Милуш без сил опустилась на стул.

— Хоть бы кончилась эта спартакиада, я не доживу, — вздохнула она.

Только тут она обратила внимание на нас с Евой. Но все равно у нее на лице осталось выражение мировой скорби.

…Хорошо, что я не живу здесь. Правда, нас поселили не очень далеко от нашего дома, но на стадион из общежития ездить легче. Потом я обязана присматривать за девчонками, раз я как-никак педагог. И от репетиций меня никто не освобождал даже после возвращения Богунки. Как-то я столкнулась с Гаврдой у главного входа, которым учащиеся не пользуются, но я очень спешила, и на тебе! Он улыбнулся без обычного ехидства (или мне только показалось?) и сказал:

— А я вас жду.

Я посмотрела на него, чтобы понять, права я или ошиблась, но взгляд его был, как всегда, непроницаемым. Ну что тут поделаешь, такой уж он есть!

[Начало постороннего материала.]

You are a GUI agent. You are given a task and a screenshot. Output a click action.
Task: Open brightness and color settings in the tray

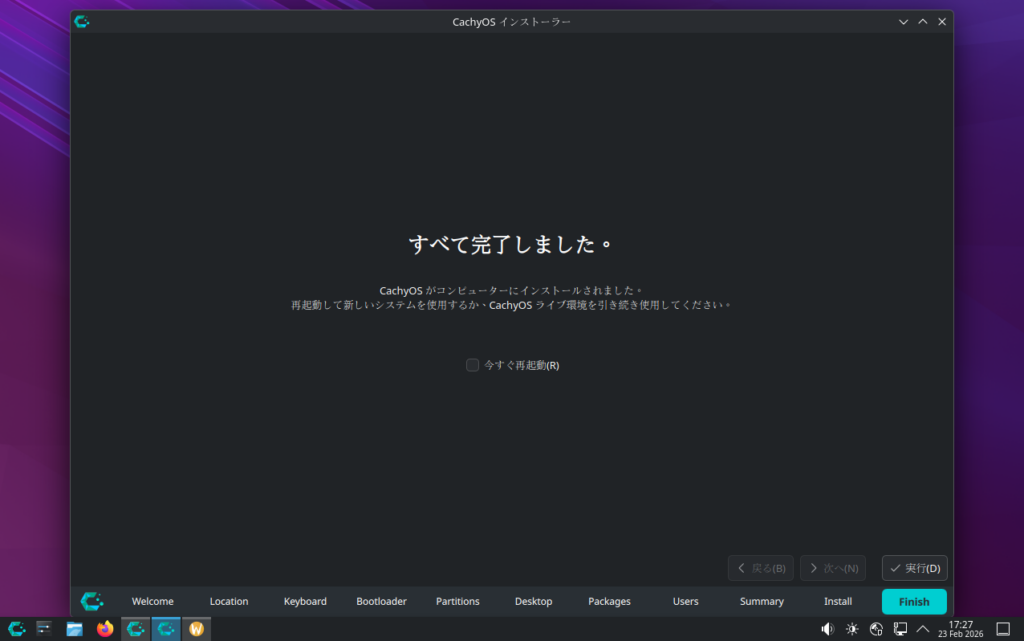click(852, 629)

— Наверное, вас надо теперь называть «коллега», — продолжал он. — Правда, для этого мне пришлось бы не уходить на пенсию, однако я, видимо, уйду, когда вы кончите школу. А потом вы будете преподавать. Вам следует серьезно подумать. Коллега Ганоусек так вас хвалил, что я уже подумал, не имеет ли он в виду кого-то другого.

Как я ни спешила, замедлила шаг, прежде чем бежать в раздевалку.

Такой у нас классный руководитель: только решишь, что он тебя воспринимает всерьез, как он начинает насмешничать. Но подумать над его словами придется. А не стать ли и правда учительницей? Ведь это ненамного отличается от моих первоначальных планов. Я ведь допускала возможность совмещения тренерской работы с преподаванием в школе. Например, приходила же мне в голову такая комбинация: преподавание физкультуры и географии. Да, география — хорошо. Чешский язык был бы еще лучше, но для этого надо поступать на философский факультет, а это трудно совмещать с физкультурой. Иностранные языки мне тоже нравятся: и русский, и английский — они хорошо сочетаются с чешским. Об этом еще есть время подумать. Главное — ответить самой себе на основной вопрос: смогу ли я всю жизнь быть учительницей? На этот вопрос я, кажется, ответила прежде, чем задала его себе. И этим самым я выбила оружие из рук Милуш. Больше она не станет говорить, будто моя судьба — вечно бегать по спортивному залу. Специальность я еще успею выбрать, главное — я больше не боюсь быть учительницей. И больше не буду неприкаянной.

Когда я рассказала Богунке о разговоре с Гаврдой, она только рукой махнула.

— Мне бы твои заботы! Я разрываюсь, не знаю, за что взяться, а ты рассуждаешь о том, что случится в будущем…

— Что делать, я привыкла все планировать. Я начала строить планы, еще когда добилась первых успехов в баскетболе.

— И видишь, что из этого вышло. Не прибавляй себе проблем, их и так хватает.

— Я тоже считаю, что хорошо, когда человек знает, чего он хочет, даже если ситуация меняется, — поддержала меня Ева.